Apple making the same deal with multiple publishers is not "colluding" nor is it "price fixing".

 

Making a deal that lets publishers set their own price, is not "price fixing".  It is enabling a market where publishers can compete on price.

 

Amazon was price fixing and engaging in dumping by ignoring the publisher's prices and selling books for $9.99-- below market, and below what they were paying for them.  This is classic dumping. 

 

Apple and the agency model broke the near monopoly that Amazon had.  Apparently competing with a monopoly is against "anti-trust" laws these days.

 

Really, it's all political.  Amazon paid off someone and so Apple's in the cross hairs.   Occam's razor- that's the only thing that makes sense.

 

Cause there's no smoking gun here.  Not even a whif of anything improper in these opening slides. Nor has anything improper shown up in any of the previous reports on the issue. 

 

This case is really a trial of the Administration and the "department of justice".   Because, frankly, this case should not gone to court.  Apple busted a near natural monopoly by offering better terms.
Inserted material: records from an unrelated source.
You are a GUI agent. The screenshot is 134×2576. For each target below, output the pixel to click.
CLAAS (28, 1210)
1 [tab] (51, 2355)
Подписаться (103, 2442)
Offering better terms is what's known as "competing".  It's COMPETITIVE, not ANTI-COMPETITIVE.

 

That people actually think Apple might have done something wrong here shows how uneducated and gullible to propaganda people are these days.

post #53 of 72
Quote:
Originally Posted by malax View Post

How weird: on every single slide where the DoJ shows an example of eBooks being sold by Amazon, Amazon is losing money.  Every one.  If I were on the jury I would be completely dumbfounded by this point, especially if I owned any Amazon stock.  I'd be wondering why the publishers didn't just crank up the list prices for their eBooks.  If Amazon is going to pay me $12.50 for a book I price at $25 and turn around and sell it for $9.99, I might as well set the price to $30 or $300 and let 'zon keep selling it for 10 bucks.

 

In other words, the DoJ slides are clearly not telling the whole story and they are being too obvious about it.

 

Don't know all of Amazon's pricing, but the DoJ is showing that Amazon was engaging in dumping-- selling books at a loss to grab control over the market, and at the time, Amazon had near monopoly control over the market.

 

The idea that Apple's telling publishers "you can set whatever price you want on our store, you just can't charge more on our store than the prices you set elsewhere" -- eg: keeping prices down, and offering them more pricing flexibility is somehow "colluding" to "fix prices" is beyond absurd.

 

But, Amazon didn't like the competition, so they called Washington.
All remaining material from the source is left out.